> Aim of the exercise
Output only the lines that run from the one with "Image resolution: width=1253" to the final line of the material, exactly as they are written.

> Extracted material
====================
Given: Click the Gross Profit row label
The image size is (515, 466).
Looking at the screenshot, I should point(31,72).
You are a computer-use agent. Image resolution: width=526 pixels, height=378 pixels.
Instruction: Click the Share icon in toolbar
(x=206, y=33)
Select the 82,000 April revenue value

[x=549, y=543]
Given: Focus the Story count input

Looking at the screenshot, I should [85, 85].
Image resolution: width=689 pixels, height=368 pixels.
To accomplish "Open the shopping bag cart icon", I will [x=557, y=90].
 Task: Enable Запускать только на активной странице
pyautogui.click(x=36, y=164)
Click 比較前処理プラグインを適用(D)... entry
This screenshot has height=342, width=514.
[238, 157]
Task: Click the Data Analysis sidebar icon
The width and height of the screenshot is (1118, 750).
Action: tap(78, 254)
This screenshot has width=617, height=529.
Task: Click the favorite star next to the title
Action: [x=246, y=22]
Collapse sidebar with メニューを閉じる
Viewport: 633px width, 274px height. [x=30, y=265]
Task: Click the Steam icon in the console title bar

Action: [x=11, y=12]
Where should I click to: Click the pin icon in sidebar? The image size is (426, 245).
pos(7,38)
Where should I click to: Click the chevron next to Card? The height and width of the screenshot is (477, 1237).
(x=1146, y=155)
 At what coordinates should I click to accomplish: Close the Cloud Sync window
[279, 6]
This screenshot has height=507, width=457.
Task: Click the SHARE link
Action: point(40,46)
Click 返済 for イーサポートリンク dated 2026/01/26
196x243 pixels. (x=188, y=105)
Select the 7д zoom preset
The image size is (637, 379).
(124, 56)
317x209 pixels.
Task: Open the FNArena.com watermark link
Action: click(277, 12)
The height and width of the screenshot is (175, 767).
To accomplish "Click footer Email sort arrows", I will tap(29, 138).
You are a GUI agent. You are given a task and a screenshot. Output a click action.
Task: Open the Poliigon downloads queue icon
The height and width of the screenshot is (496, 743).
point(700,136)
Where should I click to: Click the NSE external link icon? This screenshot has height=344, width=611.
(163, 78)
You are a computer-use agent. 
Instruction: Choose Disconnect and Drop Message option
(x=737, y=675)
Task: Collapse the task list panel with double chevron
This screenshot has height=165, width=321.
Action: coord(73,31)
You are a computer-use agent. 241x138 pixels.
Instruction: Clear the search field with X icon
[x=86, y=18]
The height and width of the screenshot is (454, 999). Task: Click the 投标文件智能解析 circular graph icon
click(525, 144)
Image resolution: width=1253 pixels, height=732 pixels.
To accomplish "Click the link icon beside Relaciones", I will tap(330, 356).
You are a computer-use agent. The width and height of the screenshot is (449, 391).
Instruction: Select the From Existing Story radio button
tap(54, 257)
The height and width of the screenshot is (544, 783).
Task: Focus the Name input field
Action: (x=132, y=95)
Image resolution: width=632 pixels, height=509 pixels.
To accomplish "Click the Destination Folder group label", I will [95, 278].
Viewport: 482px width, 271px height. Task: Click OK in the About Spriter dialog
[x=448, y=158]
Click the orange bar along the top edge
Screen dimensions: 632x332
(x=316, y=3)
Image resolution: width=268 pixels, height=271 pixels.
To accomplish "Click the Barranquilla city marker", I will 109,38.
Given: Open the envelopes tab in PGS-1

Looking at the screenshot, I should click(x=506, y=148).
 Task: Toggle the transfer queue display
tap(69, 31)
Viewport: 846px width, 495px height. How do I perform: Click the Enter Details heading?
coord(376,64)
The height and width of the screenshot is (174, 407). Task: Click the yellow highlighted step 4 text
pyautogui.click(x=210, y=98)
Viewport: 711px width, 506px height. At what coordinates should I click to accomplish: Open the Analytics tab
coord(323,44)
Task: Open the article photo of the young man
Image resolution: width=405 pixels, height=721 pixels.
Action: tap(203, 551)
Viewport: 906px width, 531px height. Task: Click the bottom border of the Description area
====================
> Output for this task
Image resolution: width=1253 pixels, height=732 pixels.
To accomplish "Click the link icon beside Relaciones", I will tap(330, 356).
You are a computer-use agent. The width and height of the screenshot is (449, 391).
Instruction: Select the From Existing Story radio button
tap(54, 257)
The height and width of the screenshot is (544, 783).
Task: Focus the Name input field
Action: (x=132, y=95)
Image resolution: width=632 pixels, height=509 pixels.
To accomplish "Click the Destination Folder group label", I will [95, 278].
Viewport: 482px width, 271px height. Task: Click OK in the About Spriter dialog
[x=448, y=158]
Click the orange bar along the top edge
Screen dimensions: 632x332
(x=316, y=3)
Image resolution: width=268 pixels, height=271 pixels.
To accomplish "Click the Barranquilla city marker", I will 109,38.
Given: Open the envelopes tab in PGS-1

Looking at the screenshot, I should click(x=506, y=148).
 Task: Toggle the transfer queue display
tap(69, 31)
Viewport: 846px width, 495px height. How do I perform: Click the Enter Details heading?
coord(376,64)
The height and width of the screenshot is (174, 407). Task: Click the yellow highlighted step 4 text
pyautogui.click(x=210, y=98)
Viewport: 711px width, 506px height. At what coordinates should I click to accomplish: Open the Analytics tab
coord(323,44)
Task: Open the article photo of the young man
Image resolution: width=405 pixels, height=721 pixels.
Action: tap(203, 551)
Viewport: 906px width, 531px height. Task: Click the bottom border of the Description area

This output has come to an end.